## TASK BRIEF:
Where a line of the records contains the word "computer", show that line.

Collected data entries

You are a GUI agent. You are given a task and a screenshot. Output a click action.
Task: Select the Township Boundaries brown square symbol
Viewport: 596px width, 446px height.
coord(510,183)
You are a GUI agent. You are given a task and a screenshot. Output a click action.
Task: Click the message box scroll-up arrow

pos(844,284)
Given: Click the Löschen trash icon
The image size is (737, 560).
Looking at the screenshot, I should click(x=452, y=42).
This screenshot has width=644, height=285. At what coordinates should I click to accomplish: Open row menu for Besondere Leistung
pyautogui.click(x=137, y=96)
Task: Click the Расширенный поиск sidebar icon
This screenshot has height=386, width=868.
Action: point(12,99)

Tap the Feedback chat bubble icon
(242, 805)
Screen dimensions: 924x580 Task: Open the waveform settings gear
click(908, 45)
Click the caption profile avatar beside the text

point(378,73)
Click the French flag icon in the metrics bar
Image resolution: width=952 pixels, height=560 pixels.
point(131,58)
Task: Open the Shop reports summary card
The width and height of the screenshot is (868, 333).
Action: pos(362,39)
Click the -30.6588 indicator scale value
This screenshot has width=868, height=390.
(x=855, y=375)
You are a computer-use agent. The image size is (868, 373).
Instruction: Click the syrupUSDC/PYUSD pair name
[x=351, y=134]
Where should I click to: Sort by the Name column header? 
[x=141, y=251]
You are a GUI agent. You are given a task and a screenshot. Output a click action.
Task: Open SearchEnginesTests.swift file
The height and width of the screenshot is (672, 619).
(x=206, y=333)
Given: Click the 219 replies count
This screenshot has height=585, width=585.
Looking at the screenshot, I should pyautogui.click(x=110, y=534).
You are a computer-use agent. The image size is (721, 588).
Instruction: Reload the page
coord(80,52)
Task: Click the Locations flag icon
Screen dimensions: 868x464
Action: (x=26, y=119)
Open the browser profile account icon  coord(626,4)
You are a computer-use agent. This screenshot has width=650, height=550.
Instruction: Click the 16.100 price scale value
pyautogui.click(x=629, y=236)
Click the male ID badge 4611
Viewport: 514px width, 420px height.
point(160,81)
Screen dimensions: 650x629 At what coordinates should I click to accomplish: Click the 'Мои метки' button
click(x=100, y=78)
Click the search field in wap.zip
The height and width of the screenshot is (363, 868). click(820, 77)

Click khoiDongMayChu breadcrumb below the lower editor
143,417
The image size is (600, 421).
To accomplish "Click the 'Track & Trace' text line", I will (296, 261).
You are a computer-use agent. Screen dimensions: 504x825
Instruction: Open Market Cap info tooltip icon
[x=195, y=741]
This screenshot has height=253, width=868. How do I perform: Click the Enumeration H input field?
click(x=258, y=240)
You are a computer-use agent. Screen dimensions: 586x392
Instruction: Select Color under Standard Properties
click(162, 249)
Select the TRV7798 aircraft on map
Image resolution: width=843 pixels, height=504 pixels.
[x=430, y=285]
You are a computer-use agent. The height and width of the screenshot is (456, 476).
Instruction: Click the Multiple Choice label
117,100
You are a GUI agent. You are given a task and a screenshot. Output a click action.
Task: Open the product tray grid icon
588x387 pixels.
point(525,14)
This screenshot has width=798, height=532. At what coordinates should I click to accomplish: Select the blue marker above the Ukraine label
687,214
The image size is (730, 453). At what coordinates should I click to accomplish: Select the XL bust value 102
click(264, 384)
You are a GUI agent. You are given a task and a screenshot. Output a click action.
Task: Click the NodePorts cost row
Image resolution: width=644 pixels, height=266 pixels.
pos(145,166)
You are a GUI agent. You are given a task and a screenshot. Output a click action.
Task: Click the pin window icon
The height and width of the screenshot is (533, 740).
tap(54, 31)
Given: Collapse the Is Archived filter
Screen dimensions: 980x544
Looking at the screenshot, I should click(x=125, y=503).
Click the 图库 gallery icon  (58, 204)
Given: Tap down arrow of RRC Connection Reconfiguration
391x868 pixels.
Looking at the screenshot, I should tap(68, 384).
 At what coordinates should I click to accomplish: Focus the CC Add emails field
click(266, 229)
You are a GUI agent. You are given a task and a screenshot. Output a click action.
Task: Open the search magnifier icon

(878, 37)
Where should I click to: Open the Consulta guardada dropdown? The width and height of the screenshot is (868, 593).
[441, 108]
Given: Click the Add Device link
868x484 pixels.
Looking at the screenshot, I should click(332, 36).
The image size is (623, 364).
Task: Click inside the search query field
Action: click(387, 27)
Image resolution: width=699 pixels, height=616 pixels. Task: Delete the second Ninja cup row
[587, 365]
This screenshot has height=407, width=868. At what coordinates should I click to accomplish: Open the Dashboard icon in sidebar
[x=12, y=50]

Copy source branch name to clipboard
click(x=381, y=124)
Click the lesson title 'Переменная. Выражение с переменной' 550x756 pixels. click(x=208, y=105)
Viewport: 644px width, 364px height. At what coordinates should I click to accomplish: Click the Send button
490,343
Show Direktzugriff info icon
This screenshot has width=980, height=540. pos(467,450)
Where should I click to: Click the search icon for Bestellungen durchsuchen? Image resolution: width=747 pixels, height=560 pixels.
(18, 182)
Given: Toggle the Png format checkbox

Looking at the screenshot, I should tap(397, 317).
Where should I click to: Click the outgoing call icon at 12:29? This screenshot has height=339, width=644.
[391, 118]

## RESPONSE TO THIS TASK:
You are a computer-use agent. The image size is (868, 373).
You are a computer-use agent. The image size is (721, 588).
You are a computer-use agent. This screenshot has width=650, height=550.
You are a computer-use agent. Screen dimensions: 504x825
You are a computer-use agent. Screen dimensions: 586x392
You are a computer-use agent. The height and width of the screenshot is (456, 476).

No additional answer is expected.